**ASSIGNED TASK:**
Pictures are not part of the copy; repeat everything else in the records exactly.

**MATERIALS PROVIDED:**

+---+

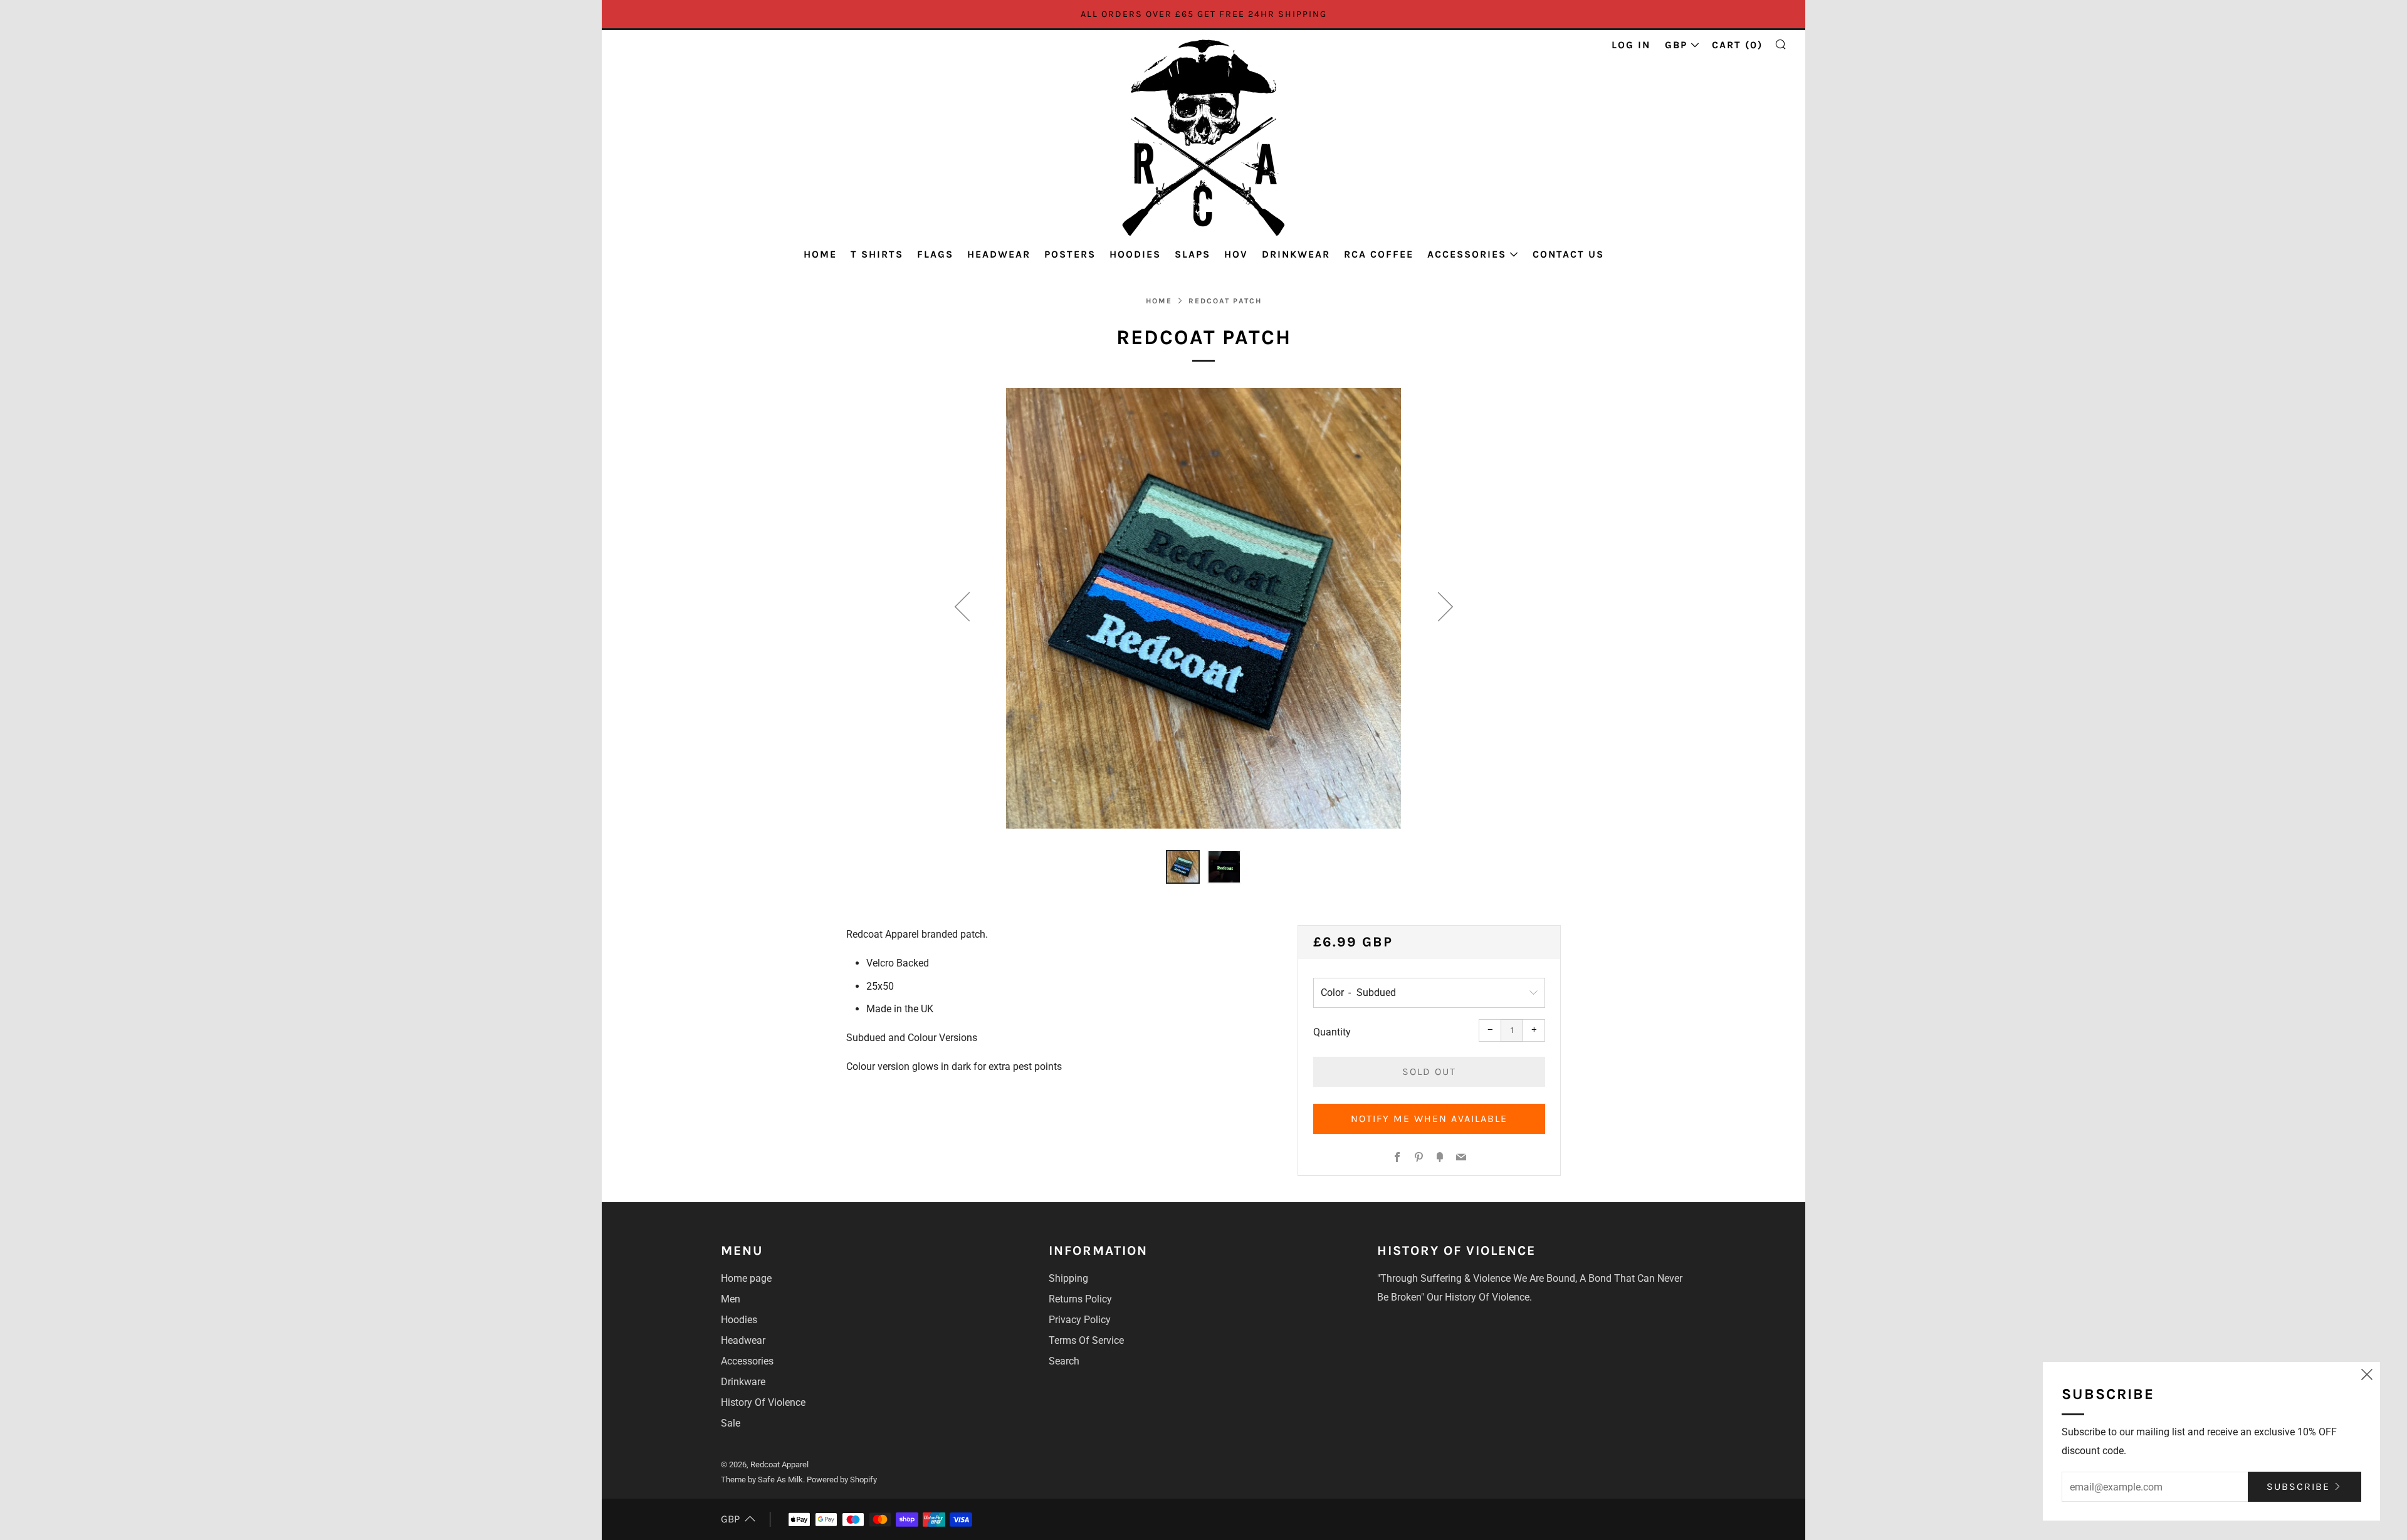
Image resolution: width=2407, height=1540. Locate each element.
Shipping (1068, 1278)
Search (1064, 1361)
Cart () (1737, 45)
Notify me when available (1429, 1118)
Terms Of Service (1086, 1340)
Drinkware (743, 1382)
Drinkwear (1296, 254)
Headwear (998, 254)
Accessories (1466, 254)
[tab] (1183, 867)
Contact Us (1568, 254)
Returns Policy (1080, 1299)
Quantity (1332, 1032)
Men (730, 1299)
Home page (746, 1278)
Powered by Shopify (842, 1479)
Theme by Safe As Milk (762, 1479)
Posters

+---+

**EXERCISE ANSWER:**
Image resolution: width=2407, height=1540. Locate each element.
Shipping (1068, 1278)
Search (1064, 1361)
Cart () (1737, 45)
Notify me when available (1429, 1118)
Terms Of Service (1086, 1340)
Drinkware (743, 1382)
Drinkwear (1296, 254)
Headwear (998, 254)
Accessories (1466, 254)
[tab] (1183, 867)
Contact Us (1568, 254)
Returns Policy (1080, 1299)
Quantity (1332, 1032)
Men (730, 1299)
Home page (746, 1278)
Powered by Shopify (842, 1479)
Theme by Safe As Milk (762, 1479)
Posters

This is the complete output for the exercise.